Technical information
- Licensing authority: FCC
- Facility ID: 68633
- Class: C3
- ERP: 25,000 watts
- HAAT: 77 meters (253 ft)
- Transmitter coordinates: 47°24′30″N 92°57′5″W﻿ / ﻿47.40833°N 92.95139°W
- Translator: 98.7 K254DS (Grand Rapids)

Links
- Public license information: Public file; LMS;
- Website: life973.com

= KRFG (FM) =

Christian radio station in Nashwauk, Minnesota

KRFG (102.9 MHz) is an FM radio station licensed to Nashwauk, Minnesota, USA, serving the Iron Range area. It is currently owned by the University of Northwestern - St. Paul following a donation in 2019.

==History==
The station originally went on air with call letters KMFG and branded as "The Classic Rock Station". Previously, KRFG was owned by Midwest Communications. In 2016, it was sold to Refuge Media Group, the call letters changed to KRFG, and it was rebranded as "Refuge Radio", with a Christian AC format.

On July 2, 2019, Refuge Media Group filed to donate the entire network of three main stations and 13 Refuge-owned translators to the University of Northwestern – St.

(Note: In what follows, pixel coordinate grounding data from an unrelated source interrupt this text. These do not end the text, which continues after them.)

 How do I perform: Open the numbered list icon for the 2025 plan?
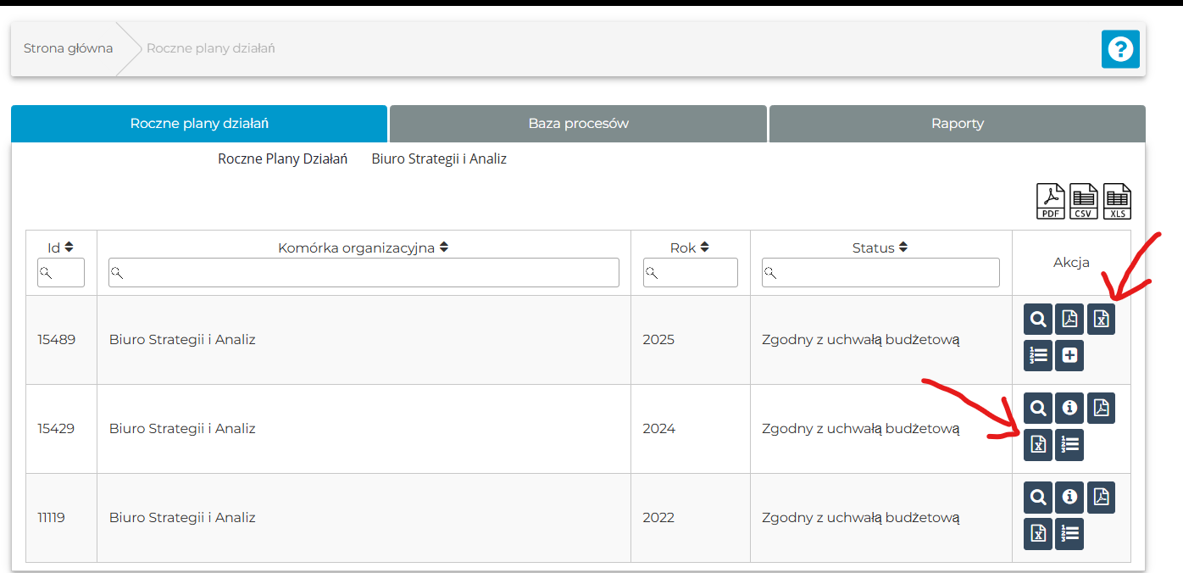click(x=1038, y=356)
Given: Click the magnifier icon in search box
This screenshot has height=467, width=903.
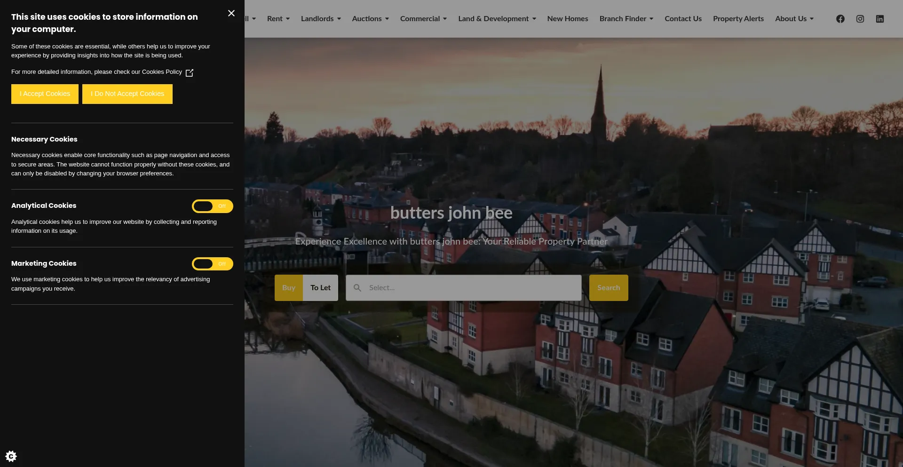Looking at the screenshot, I should (357, 288).

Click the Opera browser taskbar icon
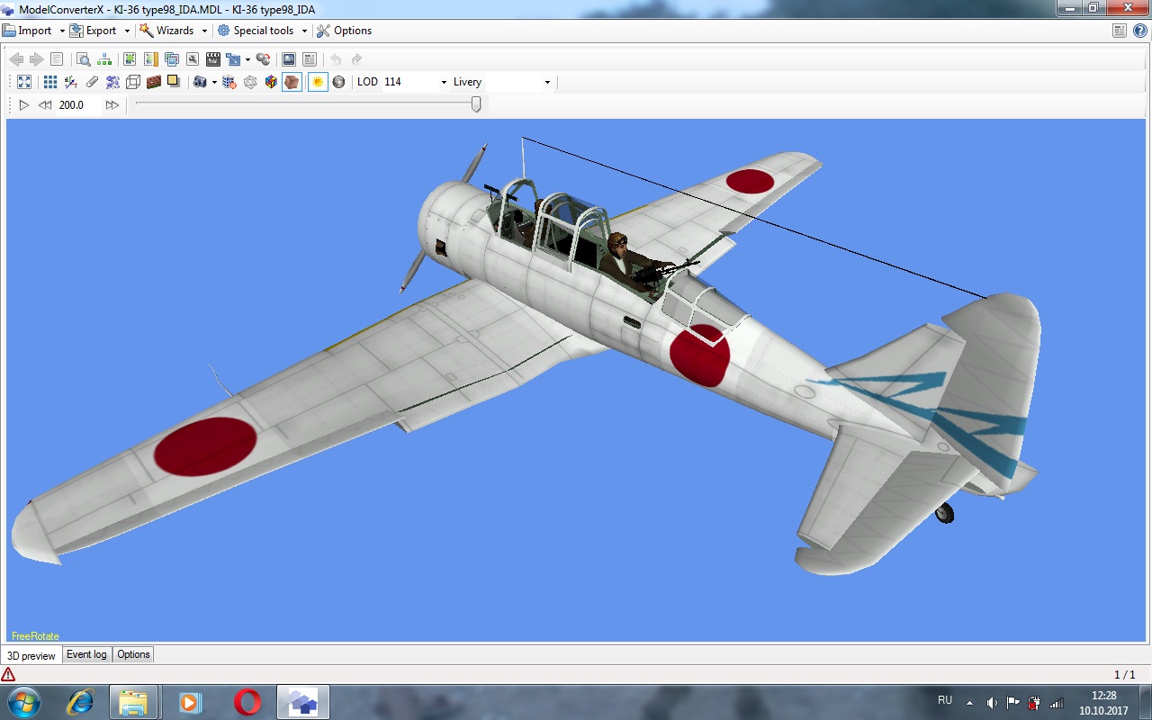248,701
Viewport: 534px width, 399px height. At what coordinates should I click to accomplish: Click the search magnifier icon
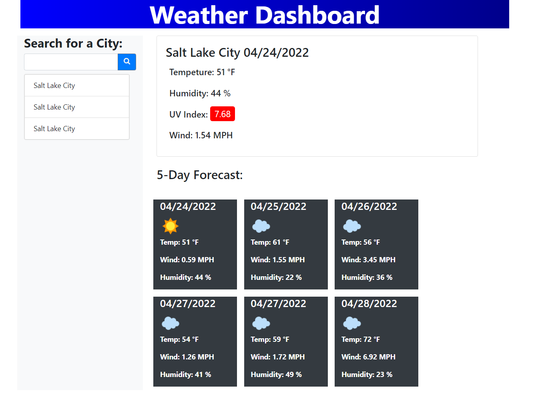126,62
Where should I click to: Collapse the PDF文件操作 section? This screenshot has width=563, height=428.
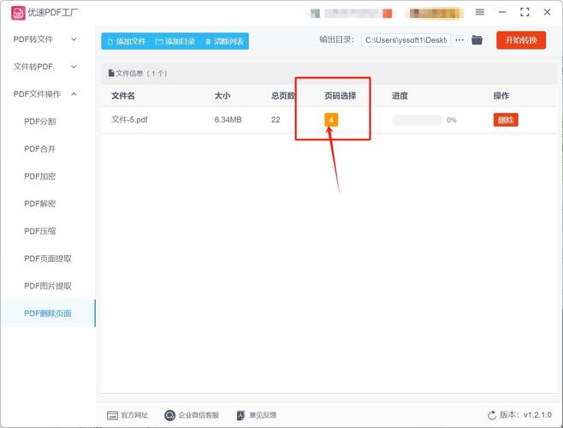click(47, 94)
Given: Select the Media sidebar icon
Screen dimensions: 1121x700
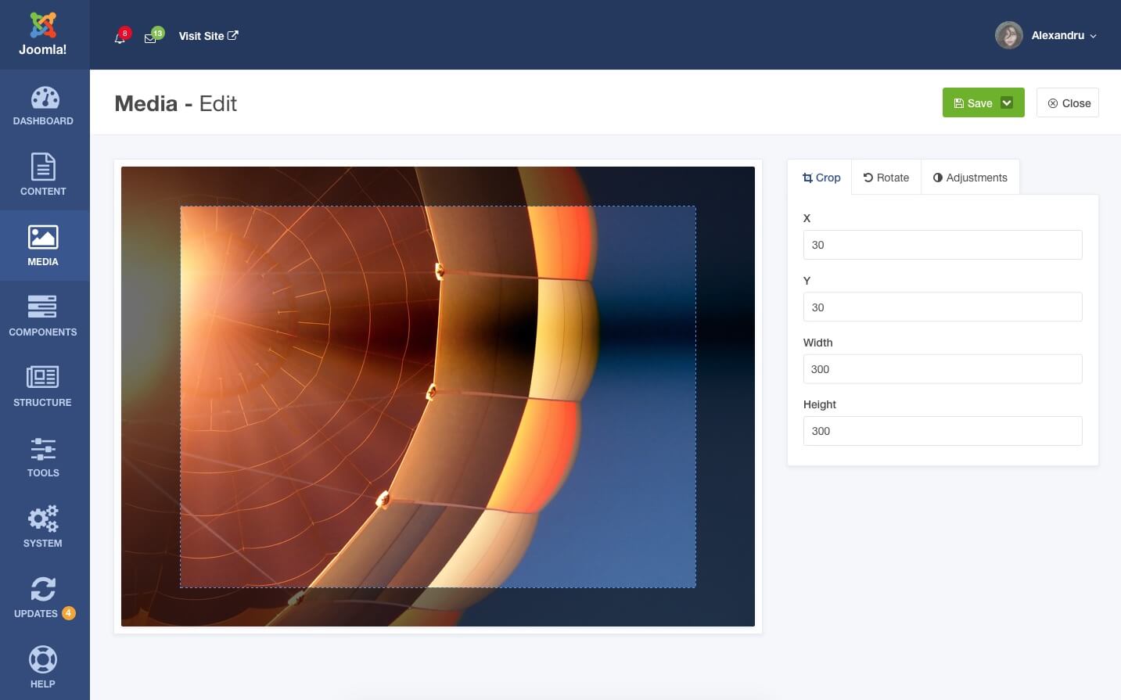Looking at the screenshot, I should (43, 239).
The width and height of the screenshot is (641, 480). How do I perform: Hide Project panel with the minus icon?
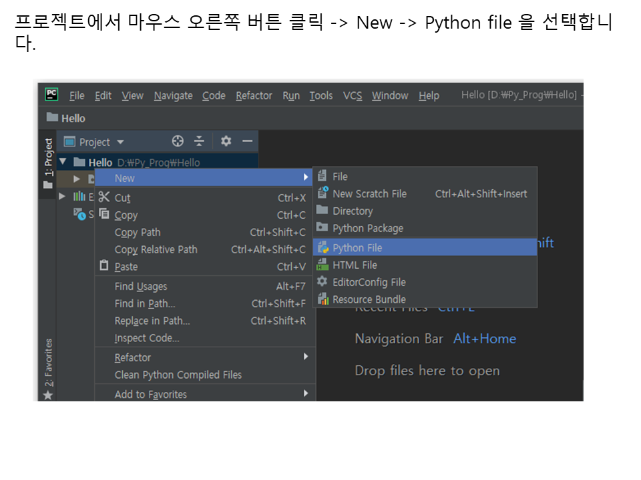point(247,141)
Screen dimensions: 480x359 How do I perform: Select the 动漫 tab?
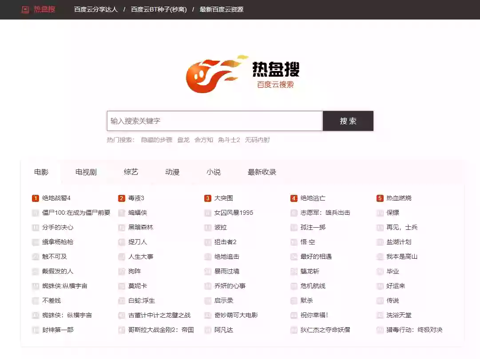172,172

Paul, which operates a Christian Talk/Teaching/Instruction "Faith" network (two FM stations, six AM stations and seven translators in eight markets), and a Contemporary Christian "Life" network (ten FM stations and 19 translators in nine markets). Refuge-operated translators owned by a third party such as Minn-Iowa Christian Broadcasting were not included in the transaction.